El primer ser humano nació de las profundidades del mar y salió a la superficie. Cómo nació nadie lo sabe pero era una hermosa hembra (llamémosla, por ejemplo, Eva) que al encontrarse en el alta mar comenzó a nadar enérgicamente hasta alcanzar la costa. Al llegar a la playa, como estaba extenuada, se tumbó en la arena con los brazos y las piernas abiertos.
Entonces el Espíritu del Viento la vió tan hermosa que se enamoró de ella y la poseyó. Como Eva era profundamente fecunda alumbró un gran número de hijos varones y hembras. Así nacieron los priemros José, Antonio, Carlos, María, Carmen… y supongo que entre ellos estaba Adán.
Metidos en cuestiones de mitología y leyendas esta es una manera fantasiosa de explicar el nacimiento de la humanidad pero a mí me resulta más creíble que el cuento genesíaco de la figura de barro y la costilla.

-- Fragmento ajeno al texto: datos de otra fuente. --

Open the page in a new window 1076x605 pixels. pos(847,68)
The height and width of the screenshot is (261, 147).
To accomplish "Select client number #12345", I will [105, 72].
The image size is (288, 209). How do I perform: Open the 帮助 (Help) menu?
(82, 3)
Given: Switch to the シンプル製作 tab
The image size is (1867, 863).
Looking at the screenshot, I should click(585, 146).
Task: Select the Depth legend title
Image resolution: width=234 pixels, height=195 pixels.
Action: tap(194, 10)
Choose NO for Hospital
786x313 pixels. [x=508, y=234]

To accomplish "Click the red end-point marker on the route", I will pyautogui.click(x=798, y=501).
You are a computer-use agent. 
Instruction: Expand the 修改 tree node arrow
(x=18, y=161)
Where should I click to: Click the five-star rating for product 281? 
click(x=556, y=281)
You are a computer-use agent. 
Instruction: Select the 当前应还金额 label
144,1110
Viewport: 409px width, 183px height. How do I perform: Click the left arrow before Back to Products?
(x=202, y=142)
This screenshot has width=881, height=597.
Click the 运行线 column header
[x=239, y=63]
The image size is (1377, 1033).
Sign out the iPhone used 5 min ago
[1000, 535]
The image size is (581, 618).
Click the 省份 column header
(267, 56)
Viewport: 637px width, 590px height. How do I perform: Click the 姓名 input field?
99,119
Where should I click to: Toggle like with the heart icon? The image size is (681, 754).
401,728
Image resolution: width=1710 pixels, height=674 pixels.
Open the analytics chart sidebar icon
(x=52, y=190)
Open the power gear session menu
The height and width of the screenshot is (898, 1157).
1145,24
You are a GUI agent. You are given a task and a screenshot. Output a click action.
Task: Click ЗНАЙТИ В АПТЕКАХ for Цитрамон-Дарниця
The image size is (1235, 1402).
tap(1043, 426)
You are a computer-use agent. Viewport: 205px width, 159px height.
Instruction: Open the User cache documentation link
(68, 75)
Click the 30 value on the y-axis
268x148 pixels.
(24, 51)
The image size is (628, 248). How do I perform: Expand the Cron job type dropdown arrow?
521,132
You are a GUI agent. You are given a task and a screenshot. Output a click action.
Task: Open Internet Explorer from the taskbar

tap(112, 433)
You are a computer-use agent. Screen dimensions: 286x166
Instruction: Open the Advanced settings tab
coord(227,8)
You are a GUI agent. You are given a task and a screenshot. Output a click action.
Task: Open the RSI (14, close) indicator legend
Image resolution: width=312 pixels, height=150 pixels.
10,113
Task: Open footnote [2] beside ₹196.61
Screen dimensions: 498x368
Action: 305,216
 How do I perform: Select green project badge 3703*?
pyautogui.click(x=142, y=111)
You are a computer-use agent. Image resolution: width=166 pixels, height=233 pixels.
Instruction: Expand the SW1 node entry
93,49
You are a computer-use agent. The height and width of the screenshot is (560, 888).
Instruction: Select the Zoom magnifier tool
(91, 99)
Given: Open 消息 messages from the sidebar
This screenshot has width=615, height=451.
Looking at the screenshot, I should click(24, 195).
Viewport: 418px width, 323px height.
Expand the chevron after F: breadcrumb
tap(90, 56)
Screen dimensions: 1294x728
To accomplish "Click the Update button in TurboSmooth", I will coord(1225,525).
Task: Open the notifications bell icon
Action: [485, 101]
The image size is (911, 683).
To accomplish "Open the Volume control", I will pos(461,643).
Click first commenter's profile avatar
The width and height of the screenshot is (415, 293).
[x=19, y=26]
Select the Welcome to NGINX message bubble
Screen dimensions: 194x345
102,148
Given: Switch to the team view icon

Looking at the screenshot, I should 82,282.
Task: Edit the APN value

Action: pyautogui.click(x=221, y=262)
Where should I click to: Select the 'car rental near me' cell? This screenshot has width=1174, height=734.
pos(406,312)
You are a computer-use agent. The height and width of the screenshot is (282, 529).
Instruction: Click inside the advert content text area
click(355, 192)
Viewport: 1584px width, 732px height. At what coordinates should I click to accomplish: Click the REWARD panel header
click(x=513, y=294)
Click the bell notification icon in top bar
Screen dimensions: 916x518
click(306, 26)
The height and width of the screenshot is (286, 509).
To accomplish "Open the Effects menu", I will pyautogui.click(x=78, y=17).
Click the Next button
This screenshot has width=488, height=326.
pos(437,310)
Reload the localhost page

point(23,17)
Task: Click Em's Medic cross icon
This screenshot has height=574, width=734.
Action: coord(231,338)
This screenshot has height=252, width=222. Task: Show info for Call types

Siendo ya realista estoy de acuerdo en la Evolución darwiniana. Nacimos a través de un animal del cual partieron, por evolución, las ramas de los homínidos y las de los lemures, monos y simios (que son nuestros primos hermanos), aunque por creer esto me condenen a los infiernos los fanáticos del Creacionismo que aún hoy en día -en pleno siglo XXI- siguen prohibiendo en numerosas escuelas y colegios de los “fabulosos” Estados Unidos que se explique a los alumnos la Teoría de la Evolución y quoénes fueron Darwin y Lamarck entre otros. Son los fanáticos del fundamentalismo religioso.
Bueno y qué me importa a mí que me condenen por creer que la Teoría de la Evolución forma parte esencial del Plan de Dios. También condenaron a quienes decían que la Tierra era redonda, que la Tierra giraba alrededor del Sol y que la sangre circulaba por todo el cuerpo.